8) In Figure 7, how were the SNc and VTA neurons separated or identified in the cultures? Were independent cultures prepared from these two regions? There does not appear to be a methods section for the cell culture and GABA uptake experiments.

We have now added a section in the methods to describe the cell culture method (page 39 of the revised manuscript). In addition, as per point 2 above, our new data on gene expression differences of those region-specific markers validate the reliability of our VTA and SNc dissections.

9) The inclusion of Sup. Figure 1 is helpful to understand the breeding scheme. However, showing DAT-Cre and the floxed NRXN isoforms on the same "allele" is not accurate. These are on different chromosomes and would be inherited independently.

We agree with the reviewer and have now modified the supplementary figure 1 (now renamed Figure 1—figure supplement 1) to remove this possible confusion.

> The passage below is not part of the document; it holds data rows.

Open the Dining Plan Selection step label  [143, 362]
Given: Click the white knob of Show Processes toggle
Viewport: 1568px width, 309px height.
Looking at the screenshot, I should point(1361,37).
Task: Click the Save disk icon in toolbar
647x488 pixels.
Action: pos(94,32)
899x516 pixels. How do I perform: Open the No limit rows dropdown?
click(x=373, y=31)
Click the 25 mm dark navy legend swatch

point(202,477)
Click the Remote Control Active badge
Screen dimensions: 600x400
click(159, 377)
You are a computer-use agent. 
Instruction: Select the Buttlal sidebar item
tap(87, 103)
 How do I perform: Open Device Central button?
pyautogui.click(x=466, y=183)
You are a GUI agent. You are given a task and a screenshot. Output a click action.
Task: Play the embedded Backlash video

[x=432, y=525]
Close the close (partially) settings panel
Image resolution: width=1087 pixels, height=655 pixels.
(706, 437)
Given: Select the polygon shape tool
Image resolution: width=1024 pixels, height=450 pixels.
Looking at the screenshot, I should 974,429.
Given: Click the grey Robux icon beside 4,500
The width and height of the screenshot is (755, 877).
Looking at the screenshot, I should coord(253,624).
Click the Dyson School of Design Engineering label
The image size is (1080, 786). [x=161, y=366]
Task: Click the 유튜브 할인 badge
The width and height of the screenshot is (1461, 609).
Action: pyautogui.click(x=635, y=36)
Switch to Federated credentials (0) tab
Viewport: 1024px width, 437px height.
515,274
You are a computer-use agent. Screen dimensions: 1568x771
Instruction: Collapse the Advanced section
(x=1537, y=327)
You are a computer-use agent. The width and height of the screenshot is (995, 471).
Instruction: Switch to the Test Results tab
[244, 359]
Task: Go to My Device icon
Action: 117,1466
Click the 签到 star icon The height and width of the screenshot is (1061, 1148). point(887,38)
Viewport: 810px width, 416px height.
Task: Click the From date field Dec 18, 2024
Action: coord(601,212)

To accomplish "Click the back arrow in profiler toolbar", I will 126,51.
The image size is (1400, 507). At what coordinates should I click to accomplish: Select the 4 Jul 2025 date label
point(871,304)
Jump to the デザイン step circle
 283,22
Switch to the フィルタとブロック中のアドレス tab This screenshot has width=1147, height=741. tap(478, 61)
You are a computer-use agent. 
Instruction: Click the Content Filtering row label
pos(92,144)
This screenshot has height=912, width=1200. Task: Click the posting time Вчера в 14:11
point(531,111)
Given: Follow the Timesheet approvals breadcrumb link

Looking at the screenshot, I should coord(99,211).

Reviewer #3 (Recommendations for the authors):

Ducrot et al. have described synaptic, morphological and behavioral phenotypes in mice lacking all Neurexins within midbrain dopamine neurons. The disease-related importance of these proteins and the dopaminergic cell types being examined make these studies broadly interesting to the field. The revised manuscript is improved from the original submission, particularly regarding the evoked dopamine release. Strengths of the manuscript include a clear demonstration of reductions in evoked striatal dopamine release as well as an increase in the evoked GABAergic synaptic transmission from vSTR-targeting DA neurons. Weaknesses of the manuscript include minimal understanding of the relationship of these changes to behavior, confusing mechanistic insights into the increase in GABAergic synaptic transmission and no documentation of time course of the loss-of-function.

1. Figure 7, the mechanistic understanding of the enhanced GABA release – a central finding in the current framing – is confusing and raises questions about the meaning of this assay. Optically-evoked DA release is increased in the VStr but unchanged (in fact, strongly trending towards a decrease) in the dSTR. However, Figure 7 shows that the SNc axons (a) have much higher amounts of surface GABA and (b) take up a similar amount of GABA as compared to VTA axons. Given this, it is hard to see how this supports this potential hypothesis for the increase in GABA release from DA neurons in vSTR.

We agree with the reviewer that this could be confusing given there are very little or no other studies that investigated this question and that provide further mechanistic hypotheses. We have now added one possible explanation and suggested future work in the revised discussion (pages 24-25 of the revised manuscript).

2. is there actual data supporting the idea that Nrxn is being deleted before synapse formation? When are the Nrxn transcripts or protein no longer detected? Claiming that the Cre turns on when the DAT gene turns on makes many untested assumptions.

We agree with the reviewer that we do not know precisely when the Nrxns are deleted in our mice. We cannot reliably measure when the Nrxns are removed from DA neurons because antibodies that can be used for this in IHC experiments are not available. However, the developmental time course of the DAT gene in mice is very well described and there is no doubt that the deletion occurs during the embryonic period. We added a sentence stating this in the revised discussion (page 22 of the revised manuscript).